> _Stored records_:
<<<<

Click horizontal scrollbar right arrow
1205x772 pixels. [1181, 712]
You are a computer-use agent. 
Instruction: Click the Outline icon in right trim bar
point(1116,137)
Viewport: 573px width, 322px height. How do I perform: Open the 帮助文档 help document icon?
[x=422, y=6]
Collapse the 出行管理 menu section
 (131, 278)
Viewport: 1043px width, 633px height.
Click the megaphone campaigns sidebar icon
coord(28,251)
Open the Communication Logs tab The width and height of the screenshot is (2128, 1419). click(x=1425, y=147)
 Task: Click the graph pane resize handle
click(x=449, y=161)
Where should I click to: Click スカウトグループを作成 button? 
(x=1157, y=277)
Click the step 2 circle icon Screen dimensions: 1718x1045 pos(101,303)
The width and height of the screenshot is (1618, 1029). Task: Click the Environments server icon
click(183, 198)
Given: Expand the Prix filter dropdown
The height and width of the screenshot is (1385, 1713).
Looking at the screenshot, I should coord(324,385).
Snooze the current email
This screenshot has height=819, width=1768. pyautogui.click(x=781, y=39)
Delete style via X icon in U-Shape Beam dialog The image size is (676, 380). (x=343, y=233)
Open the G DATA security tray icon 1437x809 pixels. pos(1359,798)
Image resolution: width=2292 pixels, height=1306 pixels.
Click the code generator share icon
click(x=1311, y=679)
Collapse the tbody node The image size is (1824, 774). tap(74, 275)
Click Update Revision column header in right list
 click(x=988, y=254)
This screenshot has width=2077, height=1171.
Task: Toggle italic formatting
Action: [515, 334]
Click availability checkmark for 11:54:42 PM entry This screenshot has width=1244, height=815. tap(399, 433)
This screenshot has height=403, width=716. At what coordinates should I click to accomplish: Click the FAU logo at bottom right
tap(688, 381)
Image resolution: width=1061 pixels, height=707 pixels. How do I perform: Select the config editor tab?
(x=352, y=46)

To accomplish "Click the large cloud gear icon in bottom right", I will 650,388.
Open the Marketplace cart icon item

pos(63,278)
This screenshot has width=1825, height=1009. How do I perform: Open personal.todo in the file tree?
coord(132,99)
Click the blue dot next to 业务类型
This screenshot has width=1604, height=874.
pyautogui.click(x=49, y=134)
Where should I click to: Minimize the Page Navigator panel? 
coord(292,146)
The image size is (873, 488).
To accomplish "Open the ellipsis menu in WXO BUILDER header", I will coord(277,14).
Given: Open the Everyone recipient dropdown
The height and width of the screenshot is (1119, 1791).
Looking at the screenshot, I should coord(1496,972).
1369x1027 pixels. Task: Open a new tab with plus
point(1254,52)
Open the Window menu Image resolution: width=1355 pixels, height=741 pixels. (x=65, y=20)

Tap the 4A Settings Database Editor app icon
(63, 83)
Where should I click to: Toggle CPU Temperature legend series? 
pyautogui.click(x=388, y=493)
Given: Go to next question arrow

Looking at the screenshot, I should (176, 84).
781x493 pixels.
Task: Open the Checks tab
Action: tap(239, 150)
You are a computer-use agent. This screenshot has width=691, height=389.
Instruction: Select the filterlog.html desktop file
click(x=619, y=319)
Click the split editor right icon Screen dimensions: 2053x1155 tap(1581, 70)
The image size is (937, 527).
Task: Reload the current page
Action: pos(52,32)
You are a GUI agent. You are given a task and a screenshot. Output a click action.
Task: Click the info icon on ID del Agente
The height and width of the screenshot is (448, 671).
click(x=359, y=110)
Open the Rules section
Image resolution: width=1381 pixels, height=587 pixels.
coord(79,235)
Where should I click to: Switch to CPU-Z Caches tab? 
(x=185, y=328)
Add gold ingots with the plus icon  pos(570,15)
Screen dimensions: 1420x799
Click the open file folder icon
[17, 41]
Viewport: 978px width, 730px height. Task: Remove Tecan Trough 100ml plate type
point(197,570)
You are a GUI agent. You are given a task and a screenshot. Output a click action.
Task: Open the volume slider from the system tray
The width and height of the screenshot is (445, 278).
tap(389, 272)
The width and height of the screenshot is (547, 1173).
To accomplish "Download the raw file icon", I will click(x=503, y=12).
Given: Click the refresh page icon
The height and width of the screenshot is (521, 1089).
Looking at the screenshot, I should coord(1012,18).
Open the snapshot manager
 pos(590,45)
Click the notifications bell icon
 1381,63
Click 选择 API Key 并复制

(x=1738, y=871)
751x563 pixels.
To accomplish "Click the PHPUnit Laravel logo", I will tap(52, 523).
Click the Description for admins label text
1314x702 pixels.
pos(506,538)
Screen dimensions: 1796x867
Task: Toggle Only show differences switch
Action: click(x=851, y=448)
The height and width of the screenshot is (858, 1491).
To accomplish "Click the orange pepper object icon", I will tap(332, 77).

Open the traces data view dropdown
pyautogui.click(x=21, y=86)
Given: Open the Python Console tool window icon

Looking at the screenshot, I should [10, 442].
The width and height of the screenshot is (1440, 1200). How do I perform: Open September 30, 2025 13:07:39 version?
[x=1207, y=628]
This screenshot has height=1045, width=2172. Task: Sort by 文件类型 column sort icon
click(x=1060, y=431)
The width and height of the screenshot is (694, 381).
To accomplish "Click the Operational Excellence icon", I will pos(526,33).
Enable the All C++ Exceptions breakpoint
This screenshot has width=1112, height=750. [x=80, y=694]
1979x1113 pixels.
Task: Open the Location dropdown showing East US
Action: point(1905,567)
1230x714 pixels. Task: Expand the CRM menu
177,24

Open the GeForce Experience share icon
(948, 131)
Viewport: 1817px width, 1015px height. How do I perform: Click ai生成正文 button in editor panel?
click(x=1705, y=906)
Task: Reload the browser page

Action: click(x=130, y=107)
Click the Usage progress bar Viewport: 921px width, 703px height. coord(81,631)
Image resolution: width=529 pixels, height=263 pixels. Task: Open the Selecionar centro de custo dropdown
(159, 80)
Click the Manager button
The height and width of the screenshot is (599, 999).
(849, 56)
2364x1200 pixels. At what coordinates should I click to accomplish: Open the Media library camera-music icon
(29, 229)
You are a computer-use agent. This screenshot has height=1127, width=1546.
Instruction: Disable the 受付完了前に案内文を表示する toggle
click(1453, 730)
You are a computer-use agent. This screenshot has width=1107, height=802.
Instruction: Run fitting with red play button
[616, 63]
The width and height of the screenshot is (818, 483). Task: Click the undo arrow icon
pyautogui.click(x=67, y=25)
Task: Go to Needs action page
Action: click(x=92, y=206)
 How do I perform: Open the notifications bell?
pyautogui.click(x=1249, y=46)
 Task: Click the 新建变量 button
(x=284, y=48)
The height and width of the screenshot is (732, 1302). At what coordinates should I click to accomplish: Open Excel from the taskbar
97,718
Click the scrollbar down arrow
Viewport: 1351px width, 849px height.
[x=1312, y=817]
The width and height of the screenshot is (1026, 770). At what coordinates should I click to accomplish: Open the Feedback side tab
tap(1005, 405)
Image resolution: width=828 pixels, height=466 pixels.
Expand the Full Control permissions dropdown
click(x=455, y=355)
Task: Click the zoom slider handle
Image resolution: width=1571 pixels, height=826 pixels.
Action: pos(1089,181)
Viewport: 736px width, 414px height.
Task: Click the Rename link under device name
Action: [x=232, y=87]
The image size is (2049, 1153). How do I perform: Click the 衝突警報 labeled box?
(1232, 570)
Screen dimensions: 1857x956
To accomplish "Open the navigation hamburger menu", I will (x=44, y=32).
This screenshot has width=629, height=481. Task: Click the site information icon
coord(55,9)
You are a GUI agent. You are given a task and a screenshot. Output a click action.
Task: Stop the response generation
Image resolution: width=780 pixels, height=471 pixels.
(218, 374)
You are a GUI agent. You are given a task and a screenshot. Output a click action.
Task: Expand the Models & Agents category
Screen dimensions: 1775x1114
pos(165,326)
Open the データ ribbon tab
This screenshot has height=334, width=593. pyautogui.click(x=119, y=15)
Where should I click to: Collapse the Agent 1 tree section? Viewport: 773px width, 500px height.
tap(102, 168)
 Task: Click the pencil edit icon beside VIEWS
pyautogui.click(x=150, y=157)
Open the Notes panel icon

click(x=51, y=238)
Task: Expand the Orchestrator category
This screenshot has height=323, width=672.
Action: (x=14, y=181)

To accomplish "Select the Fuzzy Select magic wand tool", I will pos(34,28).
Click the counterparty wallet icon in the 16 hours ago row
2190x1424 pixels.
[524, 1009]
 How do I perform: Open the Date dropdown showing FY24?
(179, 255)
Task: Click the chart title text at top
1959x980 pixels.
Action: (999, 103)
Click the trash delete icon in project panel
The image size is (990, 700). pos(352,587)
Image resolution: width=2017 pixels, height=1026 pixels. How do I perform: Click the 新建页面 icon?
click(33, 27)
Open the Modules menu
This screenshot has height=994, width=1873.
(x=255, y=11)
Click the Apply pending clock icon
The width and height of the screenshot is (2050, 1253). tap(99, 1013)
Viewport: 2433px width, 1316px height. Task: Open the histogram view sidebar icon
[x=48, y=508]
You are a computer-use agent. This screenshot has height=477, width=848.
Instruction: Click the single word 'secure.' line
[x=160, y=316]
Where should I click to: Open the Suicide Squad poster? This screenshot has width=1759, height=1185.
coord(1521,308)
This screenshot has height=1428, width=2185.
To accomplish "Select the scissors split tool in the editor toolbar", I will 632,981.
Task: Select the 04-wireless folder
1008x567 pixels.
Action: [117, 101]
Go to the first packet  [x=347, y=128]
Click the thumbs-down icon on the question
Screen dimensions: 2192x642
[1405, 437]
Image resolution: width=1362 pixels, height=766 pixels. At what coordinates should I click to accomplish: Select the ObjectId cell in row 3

>>>>

Read the entries and pick out all lines that include the word "computer".

> _Answer to this task_:
You are a computer-use agent. 
You are a computer-use agent. This screenshot has width=691, height=389.
You are a computer-use agent. This screenshot has height=1127, width=1546.
You are a computer-use agent. This screenshot has width=1107, height=802.
You are a computer-use agent. This screenshot has height=477, width=848.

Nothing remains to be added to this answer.